◆ DATASET RECORDS ◆
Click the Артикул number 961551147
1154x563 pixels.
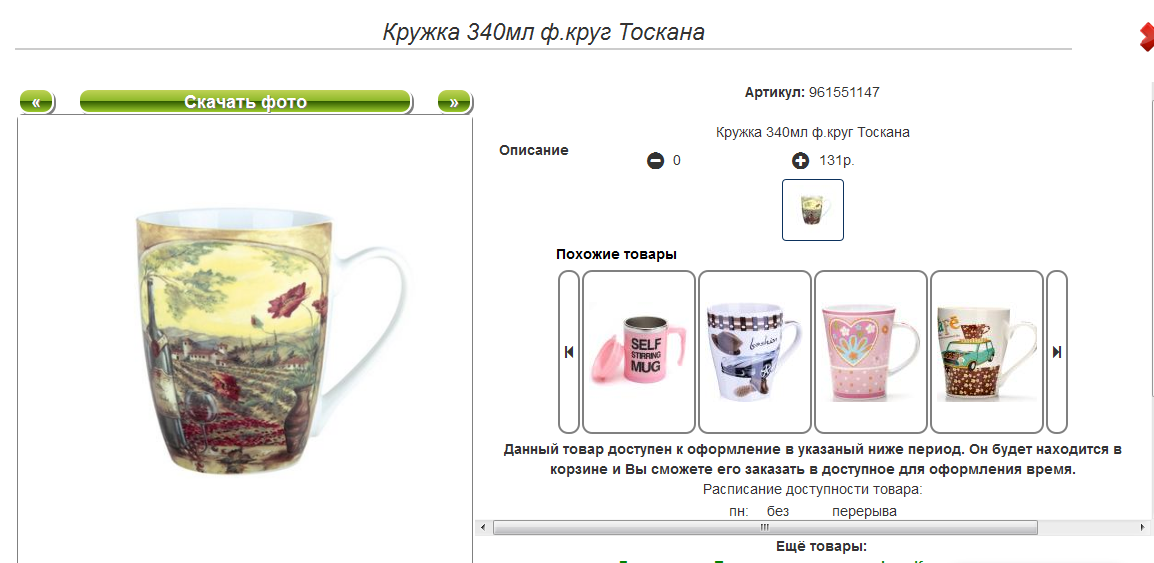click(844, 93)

...

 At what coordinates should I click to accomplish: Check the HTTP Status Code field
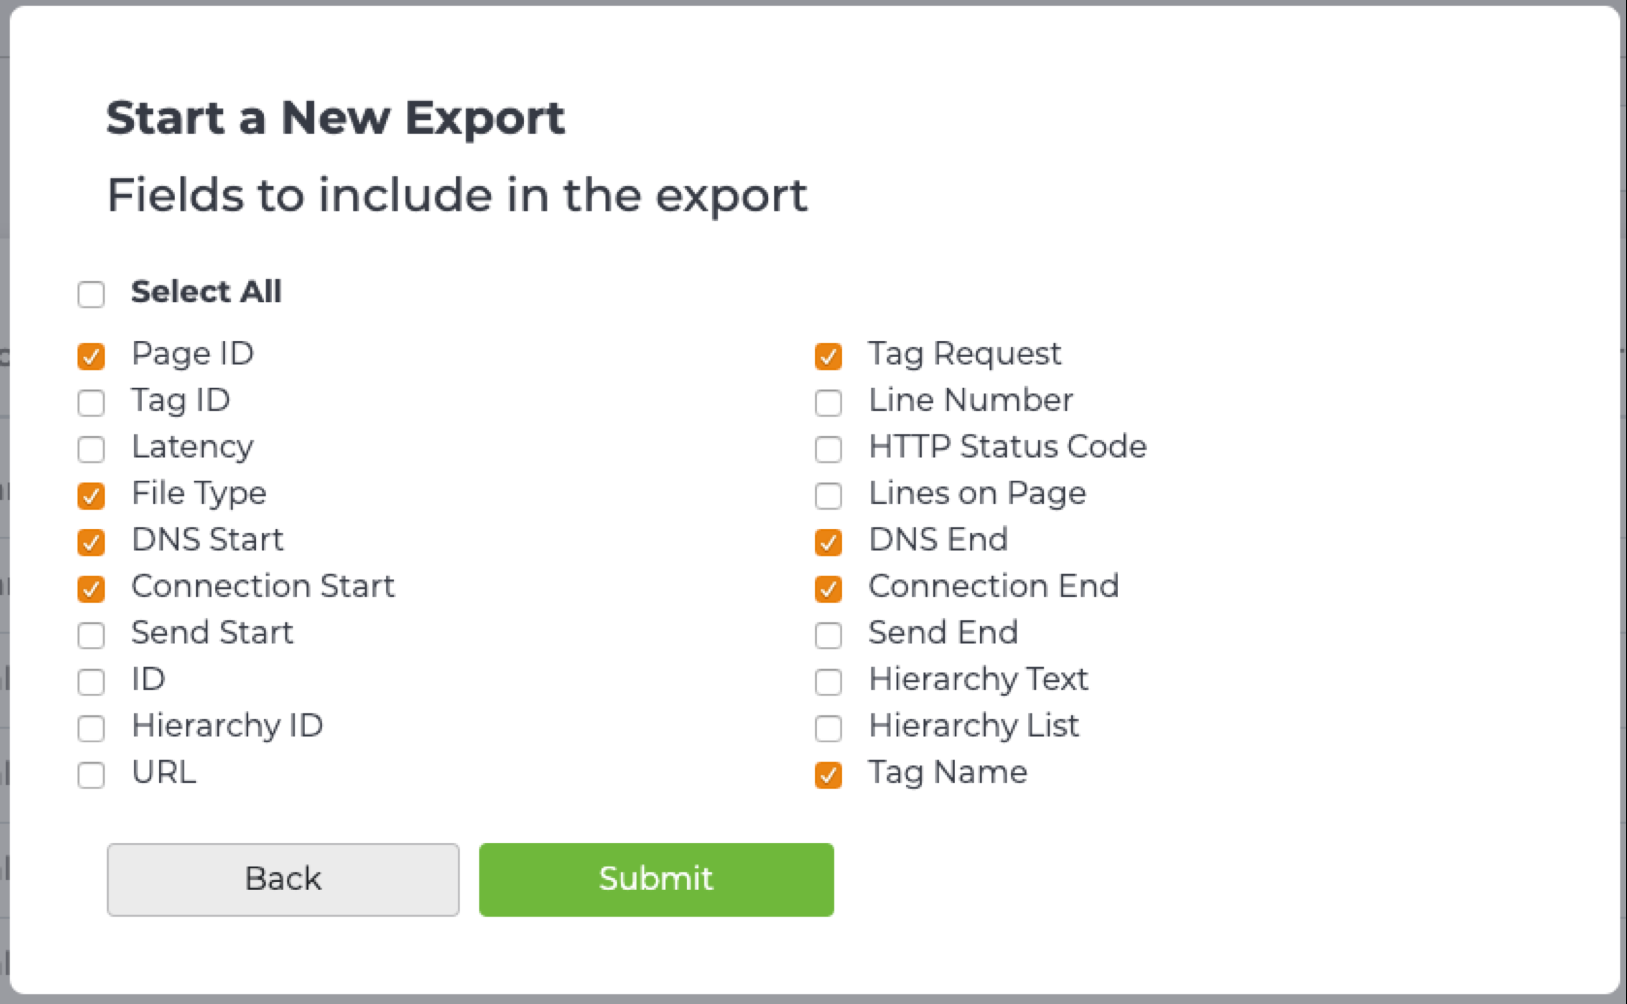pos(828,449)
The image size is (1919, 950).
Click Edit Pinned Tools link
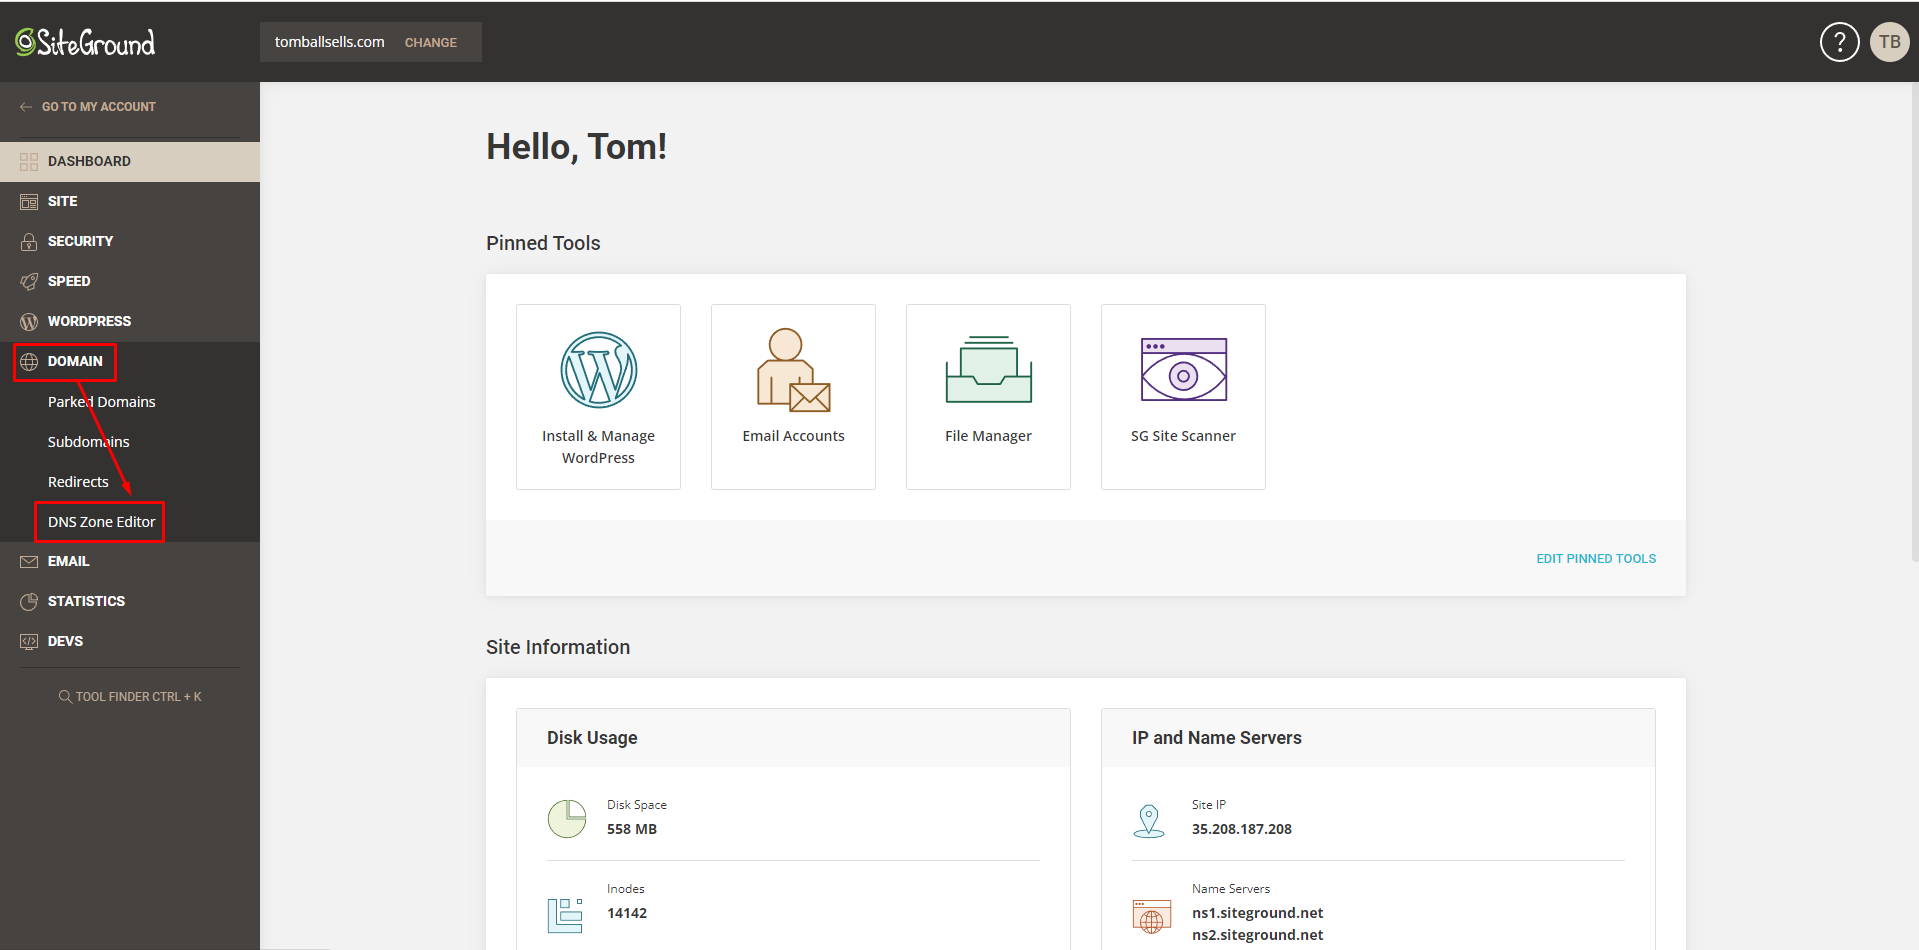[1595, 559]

---

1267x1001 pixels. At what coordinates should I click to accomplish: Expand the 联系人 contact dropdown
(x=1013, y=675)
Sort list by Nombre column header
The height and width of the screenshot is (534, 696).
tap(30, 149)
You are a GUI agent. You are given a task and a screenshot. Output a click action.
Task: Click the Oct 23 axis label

◆ AIM ◆
Rewrite the data from the line with "Click the Артикул number 961551147" up to and including the line with "click(844, 93)", replacing "number" with "code" and keeping everything else the same. Leave the pictures out of your answer.

◆ SOLUTION TO THE EXERCISE ◆
Click the Артикул code 961551147
1154x563 pixels.
click(844, 93)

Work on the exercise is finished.